Satire: Indian cricket team's reveals future plans in press conference

After the recent bad results for the team and many questions left unanswered, the Indian cricket team and the BCCI boss had an intense press conference with the media persons. Here’s how it proceeded:

So, we are losing again?

The boss: Wait till they come to India.

Hold on, they are in India.

The Captain: I disagree. If you look at it intently, the weather is very much like the English summer and more people in the crowd speak English better than they speak their mother tongue. So, where are we?

So, what was the primary cause for these defeats?

The Captain: The pitches. They are turning too much.

But you asked for turning pitches.

The captain looks at the intense ‘once-would-be-but-now-won’t-be’ for help.

Once-would-be-but-now-won’t-be: Did you look at my average? I have done very well.

But you haven’t scored a century in almost 3 years!

Once-would-be-but-now-won’t-be looks at the captain for help, who in turn looks at the boss.

The boss – No, but both players have really done well in IPL!

But test cricket is what matters, right?

The Captain- Really? If it mattered so much, why are we getting pitches that are not helping the home team?

But weren’t they designed to help the home team?

The Captain – They were turning when we were batting, and seaming too, but when we bowl, they stop responding. So whom are they favouring? Surely, you should use some logic.

(Mediapersons are almost stunned for a while but recover from that response) But good teams win even when the pitch doesn’t favour them, don’t they?

The Smasher – Probably when they play against Bangladesh. Else, it is all about seeing and hitting, who cares about winning.

You are on the verge of losing a series to England in India.

Would-be-captain – Wait till they come back.

Sir, were you dozing all this while?

Would-be-captain – I mean wait till they come to play IPL.

Most English players don’t play in IPL.

Smasher – But KP does. No wonder he is playing so well after all the training he received here.

Really, what happened to you guys?

Once-would-be-but-now-won’t-be – Did you see my recent half centuries?

The captain – I am not a loser. I won’t quit. I am banking on Jaddu, who will field well.

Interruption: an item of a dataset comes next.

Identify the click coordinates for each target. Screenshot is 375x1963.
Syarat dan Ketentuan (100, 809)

So, we lost because of bad fielding?

A voice from under the table – Because of seniors.

The captain suddenly appears and looks at others as if he doesn’t understand what’s happening.

Where does the team go from here?

Fletcher with his Matrix sunglasses on – Nagpur of course, the city of oranges. With all the power I have as the Coach, the best I can do really is buy oranges.

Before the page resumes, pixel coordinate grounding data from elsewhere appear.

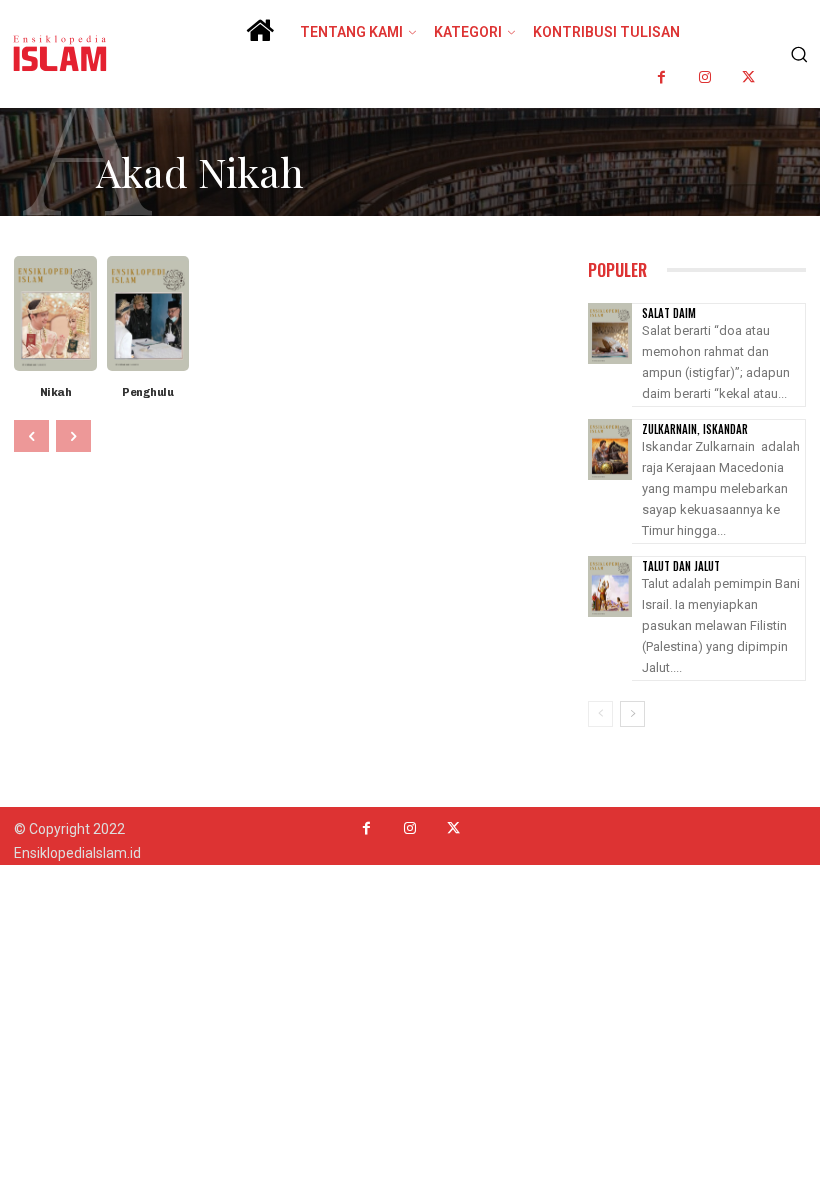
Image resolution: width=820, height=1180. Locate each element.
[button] (795, 54)
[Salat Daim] (610, 333)
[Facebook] (662, 78)
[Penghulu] (148, 314)
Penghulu (147, 392)
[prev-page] (31, 436)
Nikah (56, 392)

So, who takes the moral responsibility of these losses?

Everyone in unison – Sachin should retire like Dravid and Laxman.

But aren’t we really far away from filling Dada’s boots, leave alone the Fab 3?

Sachin should retire!

But what purpose will that solve?

Captain – Raina can play.

But he is susceptible to short-pitch bowling, how will his inclusion help?

We are already a poor batting and bowling side. At least we wouldn’t be called a poor fielding side!

Can the fans hope for a turn around?

The captain – Depends on the curator. He decides the turn, you see.

Australia is coming next. The scenario looks bleak even at home.

The boss – Check out the balance sheets. We still rule.

But wasn’t cricket about emotion more than balance sheet?

The Boss – It’s all about cement.

What?

The Boss – I mean, we will show hearts of cement.

The captain with a ‘dried cement’ expression – Yes we will. Hail the boss.

What strategy will you use to come back strongly?

Awana will rip the English batsmen apart with his raw pace and attitude. Plus, he can chase a ball unlike Zaheer.

What about the batting?

Ashwin will take care of that.

The captain is in a bad nick too.

The captain – Sachin is practising, having rejected endorsement appointments. He is facing all the bowlers in all the nets. So I have no choice but to do ads.

The Boss has had enough. Media people asking difficult questions will not be allowed inside press conferences from next time!

The captain screams and walks out with the team.

Disclaimer - The above comments are a work of fiction and shouldn’t be taken seriously.